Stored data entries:
============

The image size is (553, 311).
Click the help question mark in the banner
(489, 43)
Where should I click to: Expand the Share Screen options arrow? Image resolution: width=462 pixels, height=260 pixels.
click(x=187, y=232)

============

Problem to solve:
All records shown above are to be reproduced without any alteration.

Task output:
The image size is (553, 311).
Click the help question mark in the banner
(489, 43)
Where should I click to: Expand the Share Screen options arrow? Image resolution: width=462 pixels, height=260 pixels.
click(x=187, y=232)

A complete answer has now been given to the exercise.